Chicago gasoline reached a three-week high against futures in New York as regional demand climbed and premium gasoline soared, signaling possible refinery upsets.
Conventional, 85-octane gasoline, or CBOB, in Chicago advanced 5.25 cents to a premium of 0.75 cent a gallon versus futures at 2:38 p.m. It was the biggest jump since Sept. 17 and strongest position since Sept. 20. The premium gasoline grade rose to a two-month high of 54.5 cents above futures.
“There was quality demand earlier in the day and with the premium no lead gasoline moving up, that was also bullish,” said Ken Malloy, a broker with Fairfield, Iowa-based Danaher Oil Co. The demand was mostly in East Chicago, he said.
Phillips 66’s Wood River, Illinois, refinery, which was carrying out planned maintenance as of Oct. 8, reported a compressor trip that resulted in flaring yesterday. BP Plc last week shut a crude unit for repairs at its Whiting, Indiana, site, the largest in the U.S. Midwest.
Exxon Mobil Corp.’s Joliet, Illinois, plant cut rates by an unspecified amount after an electrical fault on Oct. 5, a filing showed. The company declined to comment further.
The Wood River, Whiting and Joliet refineries have a combined capacity of about 1.01 million barrels a day, according to data compiled by Bloomberg.
Aside from refinery issues, Chicago gasoline prices may have seen a boost because of retailer demand, said Patrick DeHaan, a gas analyst at GasBuddy.com. Prices at the pump in Illinois averaged $3.453 a gallon today, compared with $3.436 a week ago, according to the company’s website.

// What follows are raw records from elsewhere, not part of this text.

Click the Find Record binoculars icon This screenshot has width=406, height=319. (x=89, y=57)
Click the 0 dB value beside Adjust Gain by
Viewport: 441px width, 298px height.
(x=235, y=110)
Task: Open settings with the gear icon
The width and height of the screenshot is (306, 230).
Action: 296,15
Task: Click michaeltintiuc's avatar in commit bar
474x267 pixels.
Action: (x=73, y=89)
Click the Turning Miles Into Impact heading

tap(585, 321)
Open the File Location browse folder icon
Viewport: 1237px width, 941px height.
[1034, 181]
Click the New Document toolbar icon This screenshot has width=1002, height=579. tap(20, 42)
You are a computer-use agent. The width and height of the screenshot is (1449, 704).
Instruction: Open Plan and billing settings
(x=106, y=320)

“Any demand surge was likely tied to retailers filling their tanks after motorists poured in to beat retailers raising their prices,” DeHaan said.
Stockpiles of gasoline in the U.S. Midwest, known as PADD 2, dropped 835,000 barrels to 49.3 million in the week ended Oct. 4, according to U.S. Energy Information Administration data. That was the first decline in five weeks.

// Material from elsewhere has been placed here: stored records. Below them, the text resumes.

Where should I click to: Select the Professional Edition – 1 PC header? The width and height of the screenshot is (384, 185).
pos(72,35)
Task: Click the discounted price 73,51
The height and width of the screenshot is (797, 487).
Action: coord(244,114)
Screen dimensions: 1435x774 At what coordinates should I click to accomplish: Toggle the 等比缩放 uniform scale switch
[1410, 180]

The 3-2-1 crack spread in Chicago, a rough measure of refining margins for gasoline and diesel based on West Texas Intermediate oil in Cushing, Oklahoma, gained $2.67 to $14.02 a barrel, the highest level since Sept. 10, according to data compiled by Bloomberg.
Ultra-low-sulfur diesel in the region was unchanged at 10.5 cents a gallon below Nymex futures. The same fuel in Group 3, the region spanning north from Tulsa, Oklahoma, to Minnesota and North Dakota, added 0.25 cent to a discount of 1.25 cents a gallon. Gasoline in the area was at a discount of 10.5 cents.